Sur la base des grands thèmes de la SF, un roman qui aurait pu… Mais non, sauf si on aime les compilations, et encore…
Brouettes d’adverbes en -ment, déluge de verbes introducteurs dans les dialogues, j’en passe et des pires, une kyrielle de défauts stylistiques hyper scolaires rendent la lecture pénible. L’ensemble manque de rythme et ce ne sont pas les enjeux (basiques), l’intrigue (prévisible) ou le souffle épique (absent) qui redonnent du tonus. L’histoire ne décolle jamais.
Sur les personnages, un exemple qui en dit long : la bonne vieille Teutonne, méchante, portée sur l’eugénisme, ponctue ses phrases de “Ach”. Qui a dit caricature nanarde ?… Bon, là, je prends le cas extrême, les autres personnages ne sont pas aussi excessifs dans le trait. Ils restent malgré tout très standardisés, canoniques, archétypaux. Insipides et transparents, on n’arrive jamais vraiment à s’identifier, à les aimer ou à les détester. Chacun représente un point de vue de ce roman à thèses (thèses émises par d’autres, l’auteur n’apporte rien). Plutôt bien vu pour confronter les opinions et les réactions, même si le résultat est maladroit, parce que dépourvu de nuances. Et à trop épouser des idées, les protagonistes se désincarnent et sonnent creux. Délicat exercice que de placer des bouts d’essais dans la bouche de figures romanesques.
Résultat : du blabla pontifiant, jargonnant et ennuyeux.

Les influences, tant littéraires que philosophiques, s’enchaînent à la vitesse de la lumière, mal digérées voire repompées de la copie du voisin.
Par exemple, quand on découvre une substance aux propriétés miraculeuses, qui rend les yeux de ses consommateurs translucides, on ne peut s’empêcher de penser à l’Epice de Dune.
Frank Herbert, Nietzsche, Platon, Edgar Morin, Norman Spinrad, Philip K. Dick, Bruce Sterling, Hans Moravec, Martine Rothblath, Jean-Michel Truong, Christophe Luxereau, Star Wars… Un pot-pourri encyclopédique de SF, post-humanisme, transhumanisme, cybernétique, genre de digest indigeste philosophico-science-fictionnesque auquel on préfèrera le Panorama de Jacques van Herp.
Je ne vais pas multiplier les exemples, mais on croise assez de “clins d’œil” pour battre des paupières à un rythme stroboscopique. Sans parler des phrases qui ont un air de déjà-lu.

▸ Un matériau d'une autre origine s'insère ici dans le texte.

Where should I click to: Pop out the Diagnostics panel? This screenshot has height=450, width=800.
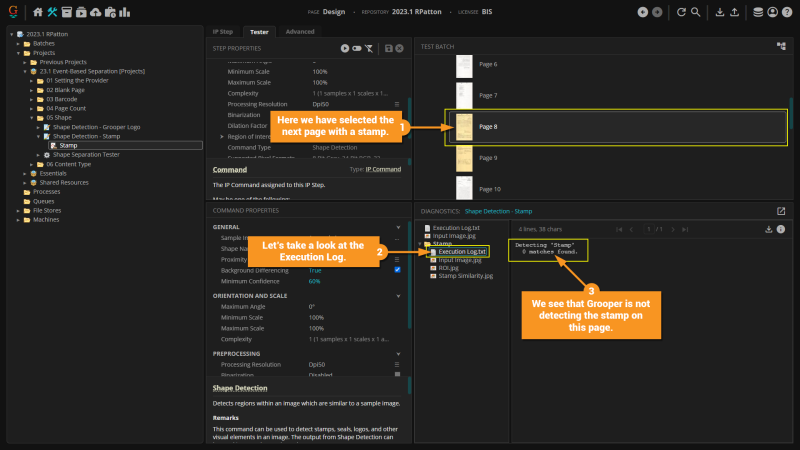781,211
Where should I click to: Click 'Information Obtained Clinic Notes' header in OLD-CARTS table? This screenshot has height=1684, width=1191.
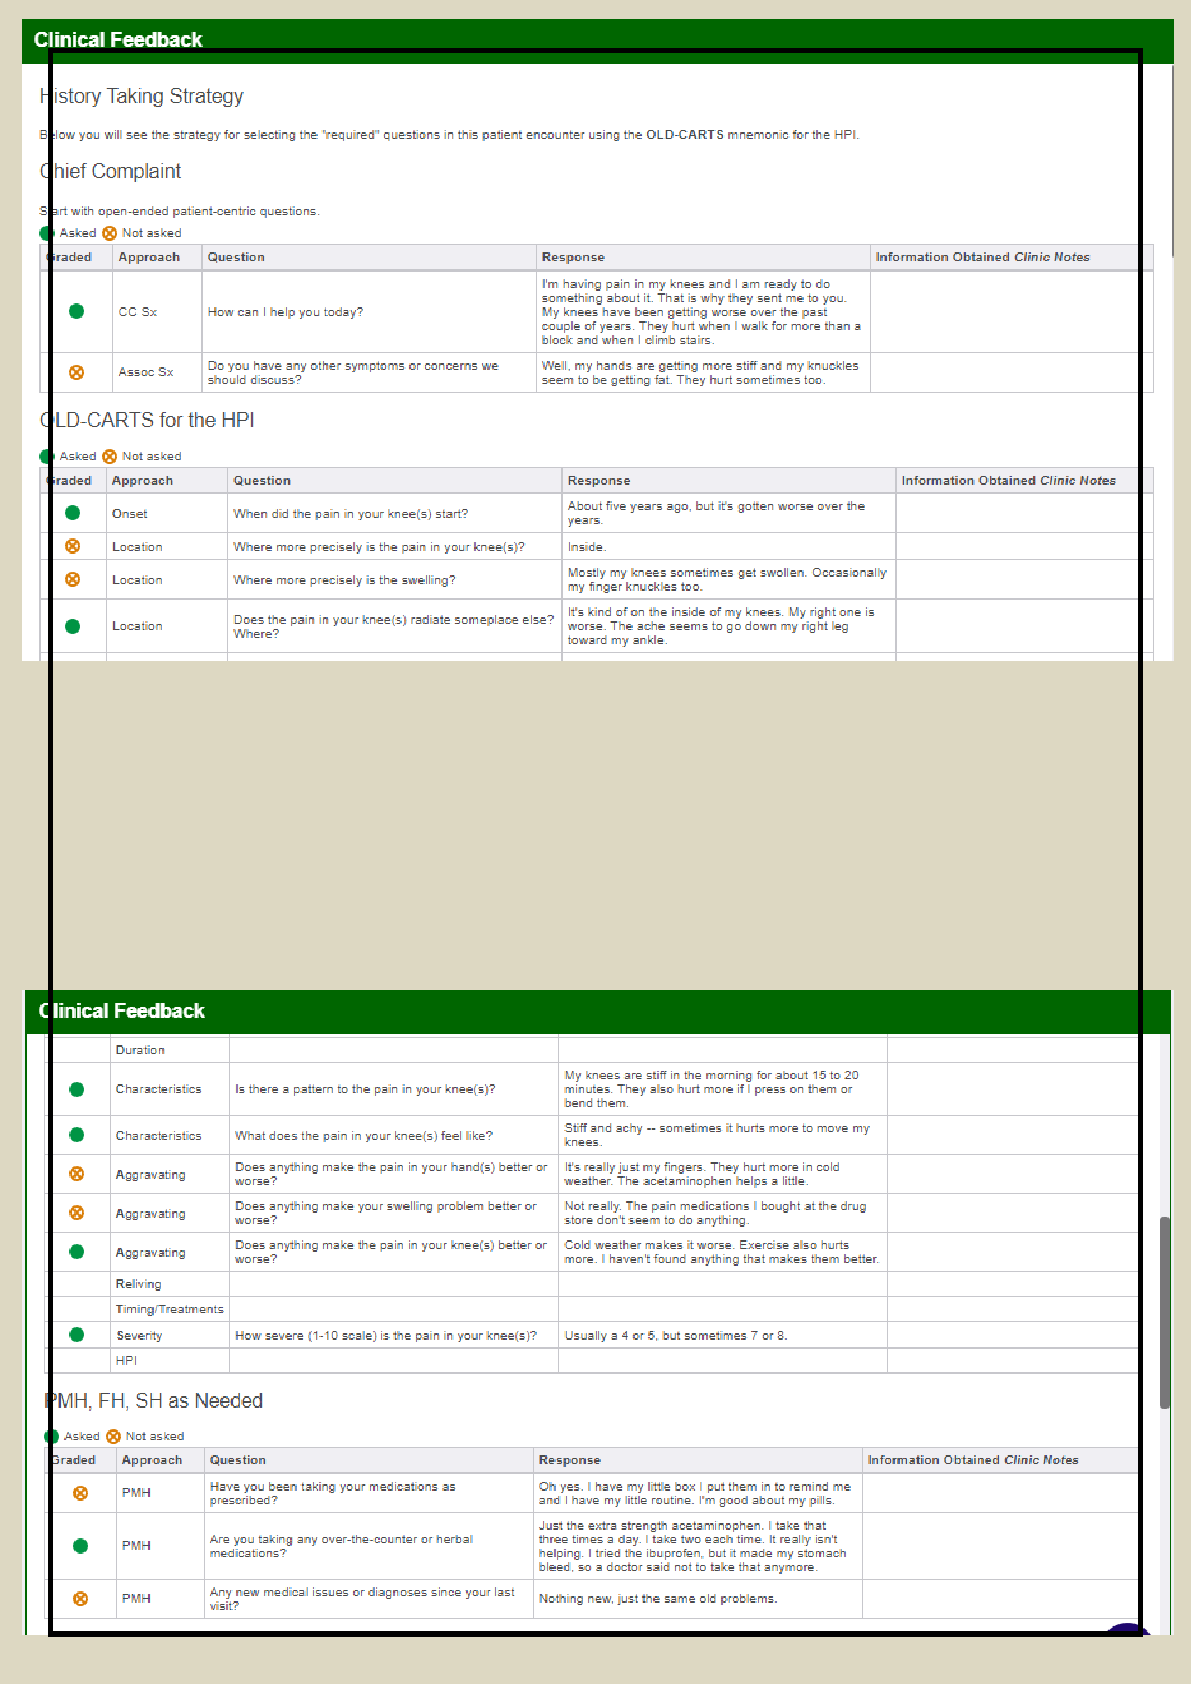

Le degré zéro de la pensée. Au bout d’un moment, on se demande où est la touche personnelle derrière ce syndrome du catalogue qui rappelle les dissertations bancales des jeunes philosophes en classe de terminale.
Un essai sur le sujet, avec force citations, aurait peut-être été plus approprié et plus percutant. L’auteur semble connaître son sujet, mais la forme pèche en tant que roman. Et c’est dommage, parce que sur le fond, la thématique ne manquait pas d’intérêt tant dans la littérature de SF que dans le questionnement immémorial sur l’humain, sa définition, son devenir.
L’Ere du Levant, pensum soporifique, sera donc plutôt celle du couchant.